Após vários diálogos e encontros, o roteiro foi pensado e desenvolvido requintadamente para que não fosse mais um produto comercial desta indústria audiovisual, que em vez de contribuir para o fortalecimento e visibilidade dos nossos povos, tomam nossos lugares de fala e só reforçam estereótipos sobre nós. Desde o princípio, o objetivo do nosso projeto foi apresentar a realidade e a riqueza cultural que foi tomada e que ainda há nos parentes Warao, pois tragicamente o que muito se observa são roteiros em que as narrativas são de um povo em condições subalternizadas pelo modelo opressor político-econômico. 

Muitas das definições do que seja documentário são limitadas a apresentar a realidade ou até mesmo forjá-la. Então, é aí que podemos notar um controle sobre as imagens para engessar nossos povos e naturalizar opressões cotidianas. Um indígena pedindo trocados nos semáforos sempre foi o modo de vida do seu povo?

Como consequência de um projeto bem elaborado, tivemos o nosso aprovado e pronto para iniciar as etapas de produção, das quais foram verdadeiras trocas culturais coletivas entre todes envolvides no processo. Foram quatro diárias envolvidos na rotina dos parentes Warao, que nos possibilitou, de forma sensível, compreender as necessidades e lutas diárias. 

Dentro do orçamento do projeto contemplado no edital, os nossos parentes Warao, que participaram de entrevistas e funções dentro do documentário, foram remunerados e inseridos na ficha técnica. Pois compreendemos que foi dedicado tempo para transmitir saberes e histórias. Essas condutas são formas de visibilizar e valorizar o trabalho intelectual dos nossos parentes, que muitas vezes não são reconhecidas por algumas produções audiovisuais. É responsabilidade social do projeto, sendo ele idealizado por indígenas e não indígenas.

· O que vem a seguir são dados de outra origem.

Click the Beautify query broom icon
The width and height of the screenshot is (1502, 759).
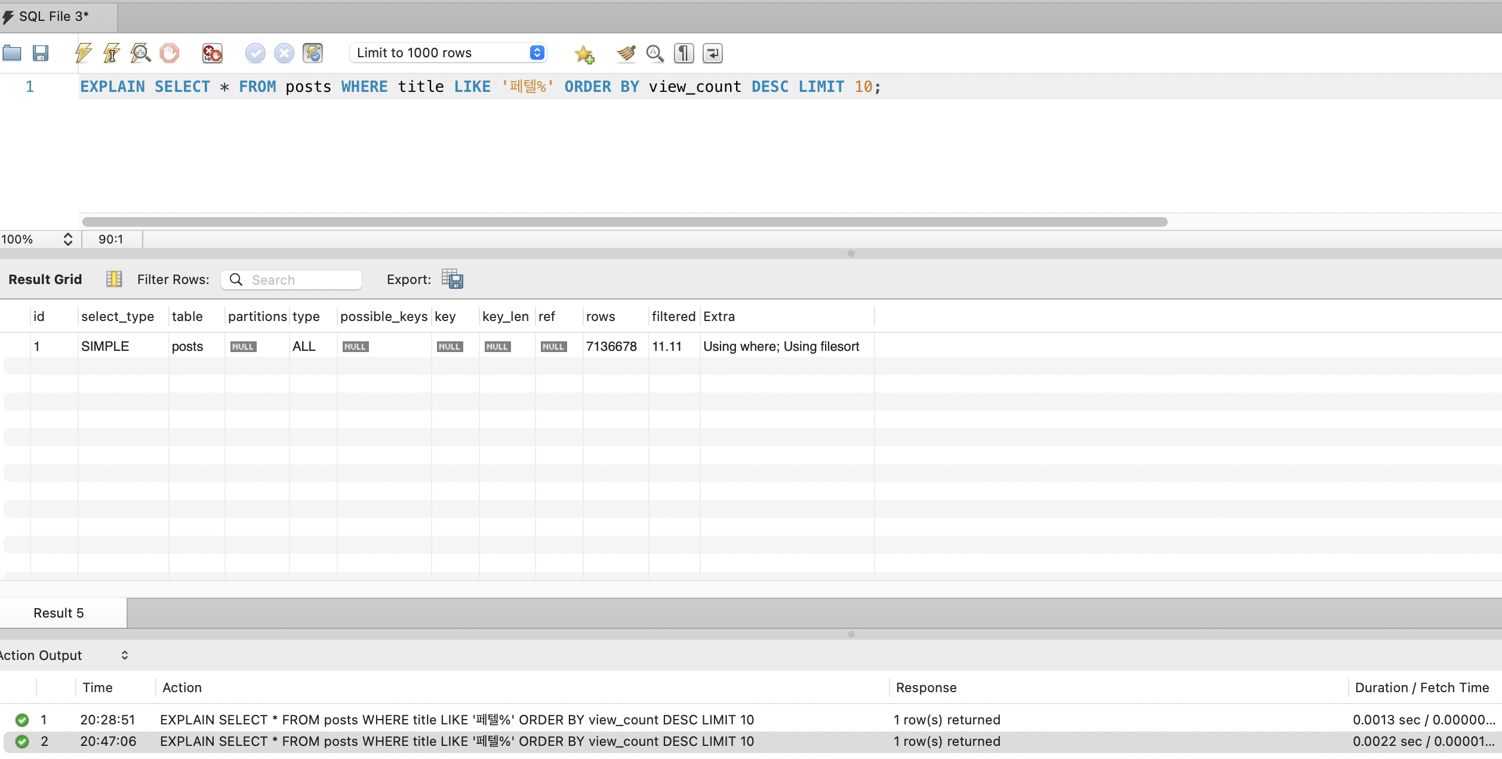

Com o documentário pronto, a estreia foi anunciada pelo SESC/RN para acontecer em uma das salas do Cinépolis. Uma iniciativa que não acontece todo dia no segmento audiovisual potiguar. Foi marcante não somente para mim, mas para todes da produção do documentário.

Mesmo que infelizmente não tenha ocorrido a presença dos parentes Warao no lançamento – por questões internas –, acredito que tenhamos conseguido representar e a mensagens de Petra Perez, Aníbal Cardona e Ramon Quiñonez foram imortalizados nos frames desta obra, a qual ecoará pelos festivais de cinema e audiovisual da Pindorama.